*** RECORDS PROVIDED ***

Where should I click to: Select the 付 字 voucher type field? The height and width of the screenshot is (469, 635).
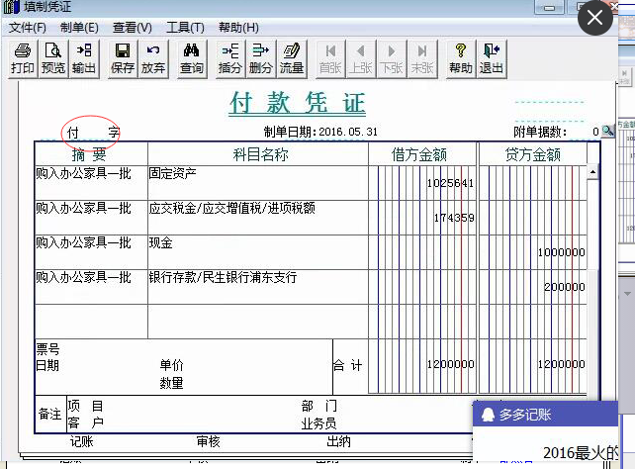(92, 132)
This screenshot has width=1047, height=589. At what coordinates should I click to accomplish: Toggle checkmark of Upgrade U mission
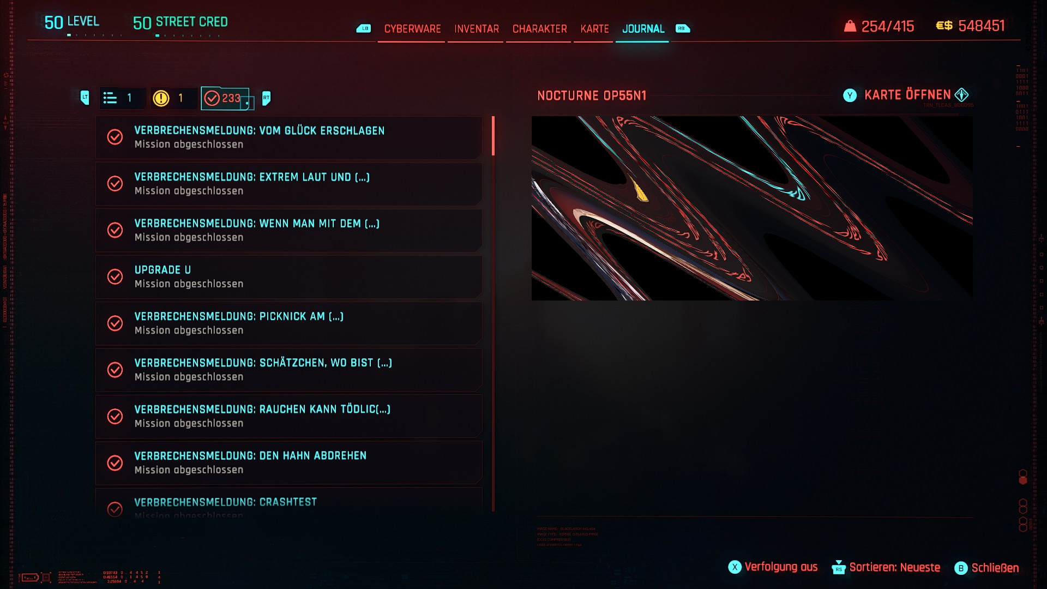(x=115, y=277)
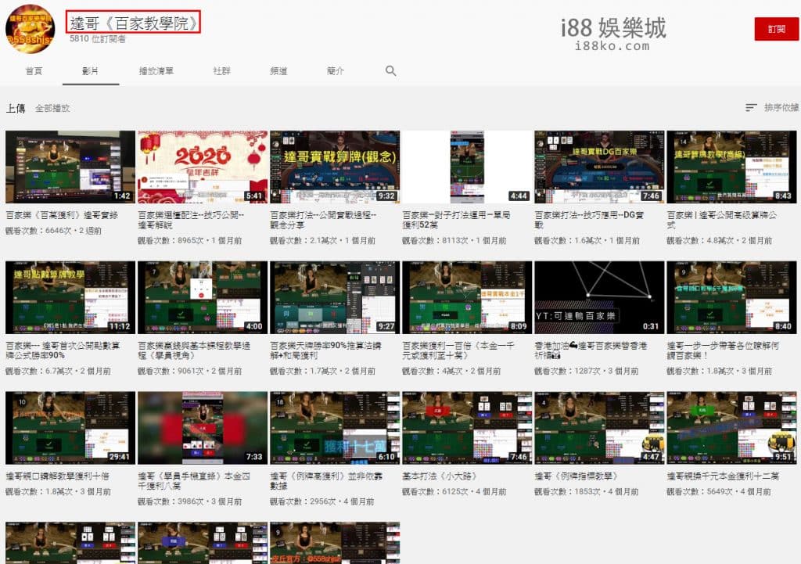Play the 1:42 duration video thumbnail

(x=70, y=167)
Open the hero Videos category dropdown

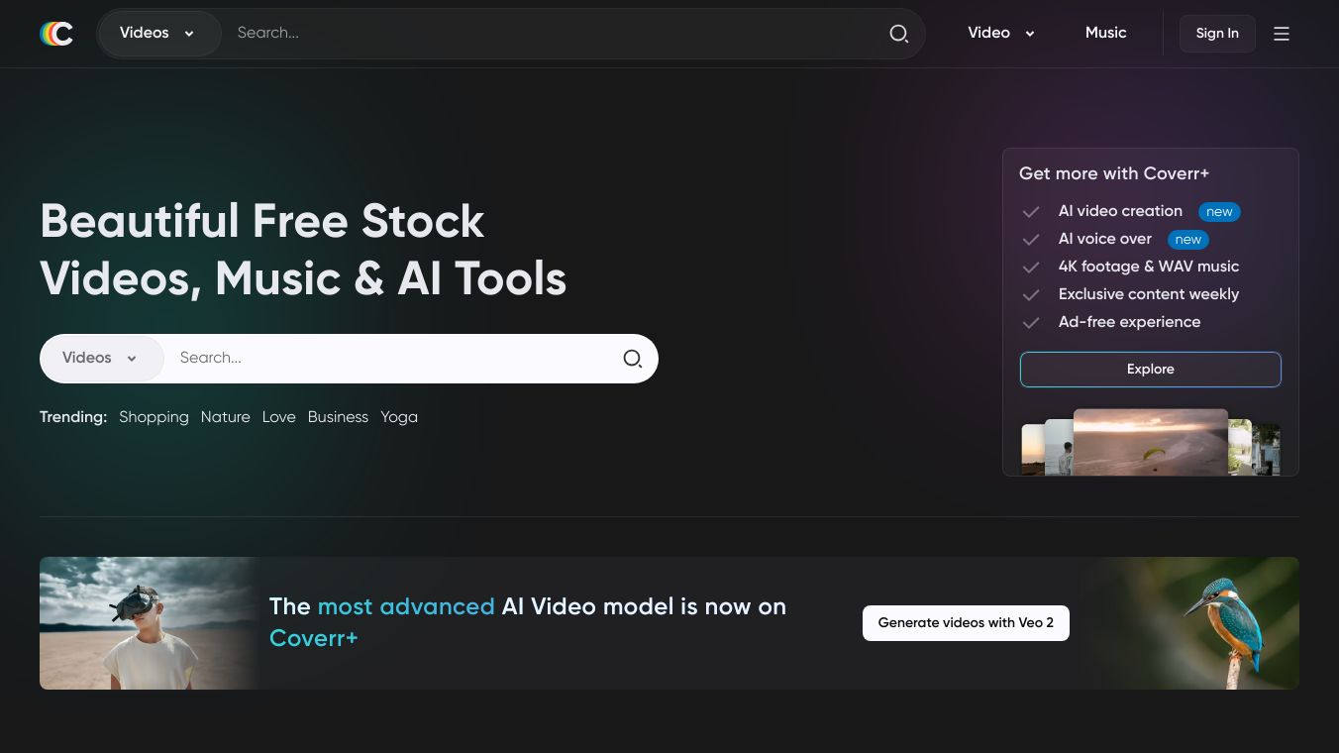[101, 359]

*** End of RECORDS PROVIDED ***

### TRY IT
Restate the data word for word, minus any images.

### ANSWER TO THE PROBLEM
Where should I click to: Select the 付 字 voucher type field? The height and width of the screenshot is (469, 635).
(92, 132)
This screenshot has width=1047, height=589. At what coordinates should I click to accomplish: Toggle checkmark of Upgrade U mission
(x=115, y=277)
Play the 1:42 duration video thumbnail

(x=70, y=167)
Open the hero Videos category dropdown

[101, 359]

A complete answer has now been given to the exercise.